WORK INSTRUCTIONS: Repeat the entries verbatim.

[Saved data entries]
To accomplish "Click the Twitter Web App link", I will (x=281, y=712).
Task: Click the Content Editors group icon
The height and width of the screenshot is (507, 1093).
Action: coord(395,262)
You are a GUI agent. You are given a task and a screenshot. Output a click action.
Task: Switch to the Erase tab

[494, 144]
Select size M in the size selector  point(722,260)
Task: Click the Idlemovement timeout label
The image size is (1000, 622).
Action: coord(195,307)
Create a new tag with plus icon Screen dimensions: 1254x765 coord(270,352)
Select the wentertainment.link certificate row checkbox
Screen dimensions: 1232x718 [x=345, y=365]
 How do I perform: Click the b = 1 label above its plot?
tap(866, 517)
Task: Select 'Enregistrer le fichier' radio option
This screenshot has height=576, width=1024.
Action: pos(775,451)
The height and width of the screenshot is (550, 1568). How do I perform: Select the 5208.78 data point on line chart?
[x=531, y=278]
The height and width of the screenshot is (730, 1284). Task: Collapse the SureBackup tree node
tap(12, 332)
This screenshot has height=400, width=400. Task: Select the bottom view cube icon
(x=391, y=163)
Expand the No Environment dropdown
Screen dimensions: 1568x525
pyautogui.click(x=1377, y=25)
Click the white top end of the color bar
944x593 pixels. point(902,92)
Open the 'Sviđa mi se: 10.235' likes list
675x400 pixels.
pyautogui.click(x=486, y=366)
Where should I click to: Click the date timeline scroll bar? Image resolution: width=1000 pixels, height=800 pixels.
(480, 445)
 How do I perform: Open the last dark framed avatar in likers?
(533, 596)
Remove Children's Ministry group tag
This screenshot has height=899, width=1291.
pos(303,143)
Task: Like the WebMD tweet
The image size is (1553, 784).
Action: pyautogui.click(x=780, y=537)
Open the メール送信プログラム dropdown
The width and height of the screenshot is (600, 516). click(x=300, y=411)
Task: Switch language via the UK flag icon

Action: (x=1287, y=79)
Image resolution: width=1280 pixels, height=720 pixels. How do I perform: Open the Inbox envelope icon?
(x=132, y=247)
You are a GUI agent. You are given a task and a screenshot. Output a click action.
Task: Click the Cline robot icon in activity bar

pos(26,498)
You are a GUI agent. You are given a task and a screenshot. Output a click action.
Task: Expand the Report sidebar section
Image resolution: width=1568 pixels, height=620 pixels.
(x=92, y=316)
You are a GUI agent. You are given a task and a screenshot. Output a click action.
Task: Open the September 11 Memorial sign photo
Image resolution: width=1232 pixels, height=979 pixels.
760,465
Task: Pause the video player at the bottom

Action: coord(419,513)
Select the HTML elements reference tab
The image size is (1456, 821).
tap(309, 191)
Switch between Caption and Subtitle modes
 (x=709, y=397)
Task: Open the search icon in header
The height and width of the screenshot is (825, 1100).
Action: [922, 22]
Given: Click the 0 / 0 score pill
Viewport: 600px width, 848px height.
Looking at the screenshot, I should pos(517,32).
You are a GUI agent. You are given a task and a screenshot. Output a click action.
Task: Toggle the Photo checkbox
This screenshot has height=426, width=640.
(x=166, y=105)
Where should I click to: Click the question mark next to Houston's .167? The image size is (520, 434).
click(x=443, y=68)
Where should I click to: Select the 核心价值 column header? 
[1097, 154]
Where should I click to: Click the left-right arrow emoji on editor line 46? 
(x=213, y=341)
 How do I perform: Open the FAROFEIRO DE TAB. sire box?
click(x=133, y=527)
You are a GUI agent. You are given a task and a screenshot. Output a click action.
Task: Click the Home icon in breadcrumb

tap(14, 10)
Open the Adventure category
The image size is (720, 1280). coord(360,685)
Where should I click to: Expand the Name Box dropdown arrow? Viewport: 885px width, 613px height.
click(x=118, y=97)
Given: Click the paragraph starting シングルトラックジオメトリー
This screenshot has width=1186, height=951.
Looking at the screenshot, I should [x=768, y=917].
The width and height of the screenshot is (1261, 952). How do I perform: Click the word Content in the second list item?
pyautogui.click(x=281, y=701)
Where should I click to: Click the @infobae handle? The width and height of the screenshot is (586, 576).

PROBLEM SOLUTION:
To accomplish "Click the Twitter Web App link", I will (x=281, y=712).
Task: Click the Content Editors group icon
The height and width of the screenshot is (507, 1093).
Action: coord(395,262)
You are a GUI agent. You are given a task and a screenshot. Output a click action.
Task: Switch to the Erase tab

[494, 144]
Select size M in the size selector  point(722,260)
Task: Click the Idlemovement timeout label
The image size is (1000, 622).
Action: coord(195,307)
Create a new tag with plus icon Screen dimensions: 1254x765 coord(270,352)
Select the wentertainment.link certificate row checkbox
Screen dimensions: 1232x718 [x=345, y=365]
 How do I perform: Click the b = 1 label above its plot?
tap(866, 517)
Task: Select 'Enregistrer le fichier' radio option
This screenshot has height=576, width=1024.
Action: pos(775,451)
The height and width of the screenshot is (550, 1568). How do I perform: Select the 5208.78 data point on line chart?
[x=531, y=278]
The height and width of the screenshot is (730, 1284). Task: Collapse the SureBackup tree node
tap(12, 332)
This screenshot has height=400, width=400. Task: Select the bottom view cube icon
(x=391, y=163)
Expand the No Environment dropdown
Screen dimensions: 1568x525
pyautogui.click(x=1377, y=25)
Click the white top end of the color bar
944x593 pixels. point(902,92)
Open the 'Sviđa mi se: 10.235' likes list
675x400 pixels.
pyautogui.click(x=486, y=366)
Where should I click to: Click the date timeline scroll bar? Image resolution: width=1000 pixels, height=800 pixels.
(480, 445)
 How do I perform: Open the last dark framed avatar in likers?
(533, 596)
Remove Children's Ministry group tag
This screenshot has height=899, width=1291.
pos(303,143)
Task: Like the WebMD tweet
The image size is (1553, 784).
Action: pyautogui.click(x=780, y=537)
Open the メール送信プログラム dropdown
The width and height of the screenshot is (600, 516). click(x=300, y=411)
Task: Switch language via the UK flag icon

Action: (x=1287, y=79)
Image resolution: width=1280 pixels, height=720 pixels. How do I perform: Open the Inbox envelope icon?
(x=132, y=247)
You are a GUI agent. You are given a task and a screenshot. Output a click action.
Task: Click the Cline robot icon in activity bar

pos(26,498)
You are a GUI agent. You are given a task and a screenshot. Output a click action.
Task: Expand the Report sidebar section
Image resolution: width=1568 pixels, height=620 pixels.
(x=92, y=316)
You are a GUI agent. You are given a task and a screenshot. Output a click action.
Task: Open the September 11 Memorial sign photo
Image resolution: width=1232 pixels, height=979 pixels.
760,465
Task: Pause the video player at the bottom

Action: coord(419,513)
Select the HTML elements reference tab
The image size is (1456, 821).
tap(309, 191)
Switch between Caption and Subtitle modes
 (x=709, y=397)
Task: Open the search icon in header
The height and width of the screenshot is (825, 1100).
Action: [922, 22]
Given: Click the 0 / 0 score pill
Viewport: 600px width, 848px height.
Looking at the screenshot, I should pos(517,32).
You are a GUI agent. You are given a task and a screenshot. Output a click action.
Task: Toggle the Photo checkbox
This screenshot has height=426, width=640.
(x=166, y=105)
Where should I click to: Click the question mark next to Houston's .167? The image size is (520, 434).
click(x=443, y=68)
Where should I click to: Select the 核心价值 column header? 
[1097, 154]
Where should I click to: Click the left-right arrow emoji on editor line 46? 
(x=213, y=341)
 How do I perform: Open the FAROFEIRO DE TAB. sire box?
click(x=133, y=527)
You are a GUI agent. You are given a task and a screenshot. Output a click action.
Task: Click the Home icon in breadcrumb

tap(14, 10)
Open the Adventure category
The image size is (720, 1280). coord(360,685)
Where should I click to: Expand the Name Box dropdown arrow? Viewport: 885px width, 613px height.
click(x=118, y=97)
Given: Click the paragraph starting シングルトラックジオメトリー
This screenshot has width=1186, height=951.
Looking at the screenshot, I should [x=768, y=917].
The width and height of the screenshot is (1261, 952). How do I perform: Click the word Content in the second list item?
pyautogui.click(x=281, y=701)
Where should I click to: Click the @infobae handle? The width and height of the screenshot is (586, 576).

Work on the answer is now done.